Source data
== Segment start ==

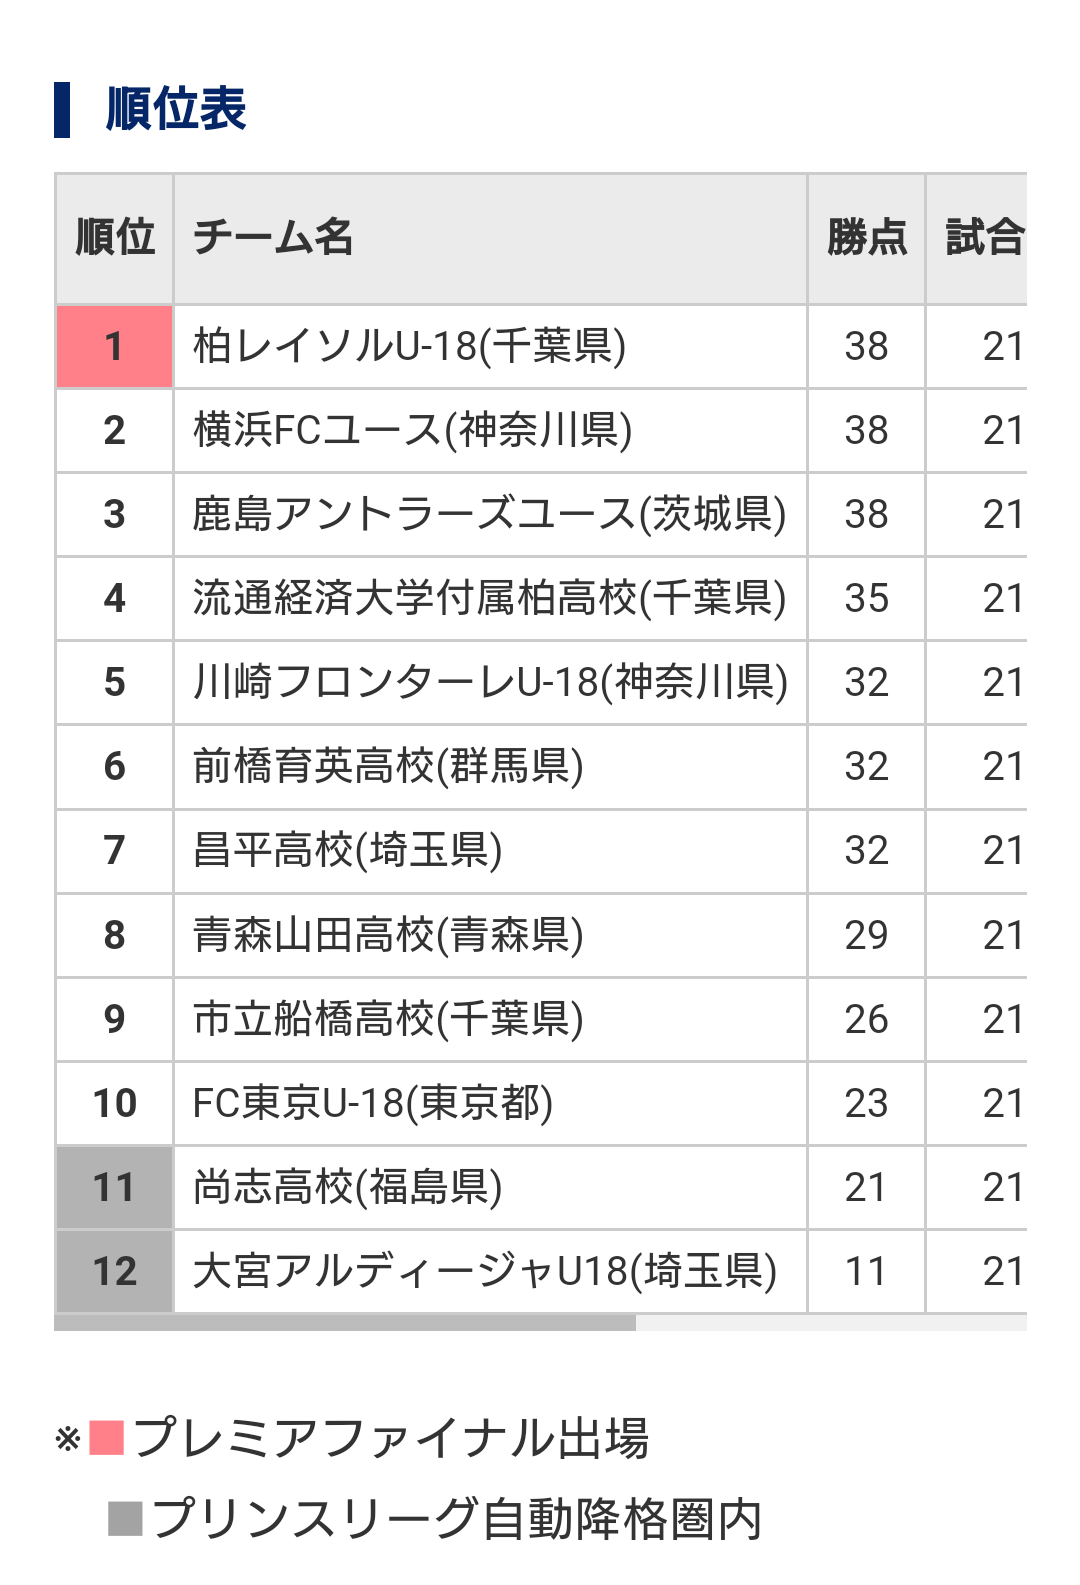Click team 昌平高校(埼玉県)
The image size is (1080, 1585).
(x=348, y=850)
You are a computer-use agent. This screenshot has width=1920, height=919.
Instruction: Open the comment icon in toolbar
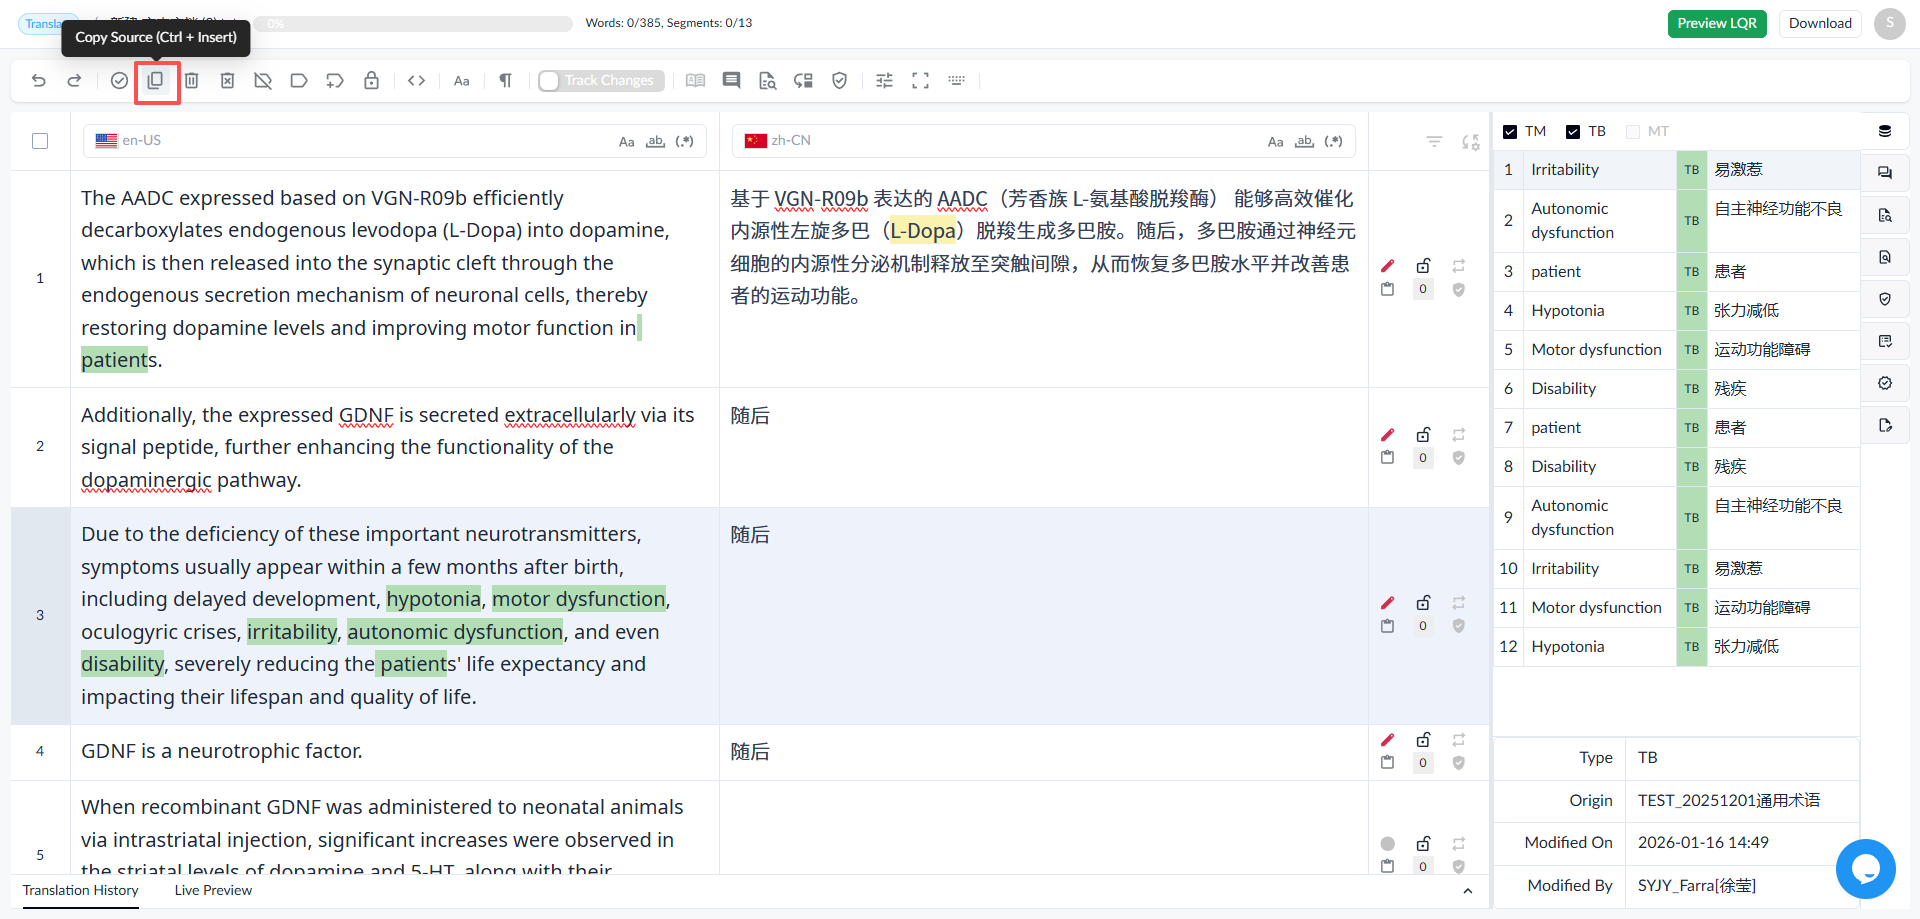(731, 80)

== Segment end ==

Beginning with the line that contains "You are a computer-use" and ending with the last line of the entries above, repeat each line exactly, but not the pictures.

You are a computer-use agent. This screenshot has width=1920, height=919.
Instruction: Open the comment icon in toolbar
(731, 80)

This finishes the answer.